Deer Biology and Behavior


Breeding occurs from October to January depending on latitude. Peak activity is in November. Does are in heat for 24 hours every 28 days for 2 to 3 consecutive cycles. One buck may inseminate several does. No pairing takes place. Most does breed during their second fall, although on good range up to 30% of the doe fawns (6 months old) will be bred. Gestation is about 202 days. The peak of fawn drop is in May or June. Most reproducing fawns give birth to a single fawn, but adult does typically bear twin fawns. Reproductive potential is very sensitive to nutrition.

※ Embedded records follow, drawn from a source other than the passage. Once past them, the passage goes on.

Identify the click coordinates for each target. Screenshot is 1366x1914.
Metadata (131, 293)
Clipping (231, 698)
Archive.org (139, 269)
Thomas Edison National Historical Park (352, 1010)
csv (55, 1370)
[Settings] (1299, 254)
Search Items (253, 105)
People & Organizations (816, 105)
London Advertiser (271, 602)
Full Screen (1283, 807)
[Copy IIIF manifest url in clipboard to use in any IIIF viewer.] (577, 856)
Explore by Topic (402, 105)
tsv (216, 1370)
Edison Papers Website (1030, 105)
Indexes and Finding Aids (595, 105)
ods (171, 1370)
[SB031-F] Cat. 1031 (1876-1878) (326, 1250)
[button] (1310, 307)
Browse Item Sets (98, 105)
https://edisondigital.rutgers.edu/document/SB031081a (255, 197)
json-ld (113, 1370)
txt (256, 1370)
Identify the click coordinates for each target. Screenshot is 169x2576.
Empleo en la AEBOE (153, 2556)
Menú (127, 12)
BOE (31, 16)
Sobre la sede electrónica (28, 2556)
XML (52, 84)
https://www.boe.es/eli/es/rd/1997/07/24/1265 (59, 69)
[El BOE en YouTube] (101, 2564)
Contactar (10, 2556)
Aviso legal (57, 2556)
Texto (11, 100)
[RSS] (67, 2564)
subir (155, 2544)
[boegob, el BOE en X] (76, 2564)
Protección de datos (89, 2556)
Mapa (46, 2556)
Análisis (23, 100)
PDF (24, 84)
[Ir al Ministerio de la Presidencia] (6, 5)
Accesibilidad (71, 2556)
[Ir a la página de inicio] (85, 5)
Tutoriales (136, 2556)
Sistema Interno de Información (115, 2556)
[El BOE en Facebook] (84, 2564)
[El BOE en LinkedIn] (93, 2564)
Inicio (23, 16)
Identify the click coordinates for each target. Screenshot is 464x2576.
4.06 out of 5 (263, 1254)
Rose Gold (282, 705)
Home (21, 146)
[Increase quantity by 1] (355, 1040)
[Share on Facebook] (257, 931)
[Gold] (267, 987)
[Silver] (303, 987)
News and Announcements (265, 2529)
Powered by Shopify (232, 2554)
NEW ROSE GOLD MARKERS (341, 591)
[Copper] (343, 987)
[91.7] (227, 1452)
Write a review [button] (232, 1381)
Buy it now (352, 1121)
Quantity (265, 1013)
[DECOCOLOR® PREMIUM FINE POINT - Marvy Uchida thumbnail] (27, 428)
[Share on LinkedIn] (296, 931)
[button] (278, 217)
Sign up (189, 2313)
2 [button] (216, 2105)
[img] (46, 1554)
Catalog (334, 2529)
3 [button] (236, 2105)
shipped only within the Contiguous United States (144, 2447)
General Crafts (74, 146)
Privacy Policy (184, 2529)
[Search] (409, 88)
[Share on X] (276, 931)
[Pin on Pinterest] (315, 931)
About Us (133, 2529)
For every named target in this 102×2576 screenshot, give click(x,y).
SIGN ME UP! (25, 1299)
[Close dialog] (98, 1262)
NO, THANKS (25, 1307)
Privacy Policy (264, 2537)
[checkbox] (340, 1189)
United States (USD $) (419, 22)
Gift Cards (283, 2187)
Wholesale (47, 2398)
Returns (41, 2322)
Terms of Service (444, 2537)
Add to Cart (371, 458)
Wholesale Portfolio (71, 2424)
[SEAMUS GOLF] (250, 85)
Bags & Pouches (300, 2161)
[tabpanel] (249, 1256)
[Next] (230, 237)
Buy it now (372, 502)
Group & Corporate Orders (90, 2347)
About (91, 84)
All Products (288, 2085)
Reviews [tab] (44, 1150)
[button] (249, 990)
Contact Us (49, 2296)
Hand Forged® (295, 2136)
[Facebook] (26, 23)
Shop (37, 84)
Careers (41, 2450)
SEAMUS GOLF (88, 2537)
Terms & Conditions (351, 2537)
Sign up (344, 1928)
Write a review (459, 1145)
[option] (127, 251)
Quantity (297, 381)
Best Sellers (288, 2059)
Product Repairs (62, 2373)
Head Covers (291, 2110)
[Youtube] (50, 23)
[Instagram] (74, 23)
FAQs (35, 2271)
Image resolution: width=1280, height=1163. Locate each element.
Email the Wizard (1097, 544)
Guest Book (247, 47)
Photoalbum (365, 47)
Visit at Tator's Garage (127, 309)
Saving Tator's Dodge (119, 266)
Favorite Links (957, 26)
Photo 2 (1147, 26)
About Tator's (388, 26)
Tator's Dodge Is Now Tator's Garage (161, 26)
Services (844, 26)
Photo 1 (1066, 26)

Fawns weigh 7 to 8 pounds (3.2 to 3.6 kg) at birth and increase in weight for 5 1/2 to 6 1/2 years. Adult size varies with latitude. In northern states, a mature buck may weigh 200 to 300 pounds (90 to 135 kg). A key deer buck (white-tailed deer subspecies) in Florida may weigh only 50 pounds (22.5 kg). Does average 25% to 40% less than bucks for all subspecies.

Deer are most active in early morning and evening. They have a home range of several hundred acres (ha), but this varies with season, sex, and habitat quality. In northern areas, deer gather in dense cover for the winter. They may move long distances from summer range to a winter yard. Life expectancy is dependent on hunting pressure and regulations. Records show whitetails living 20 years, although 10 to 12 years is noteworthy in the wild.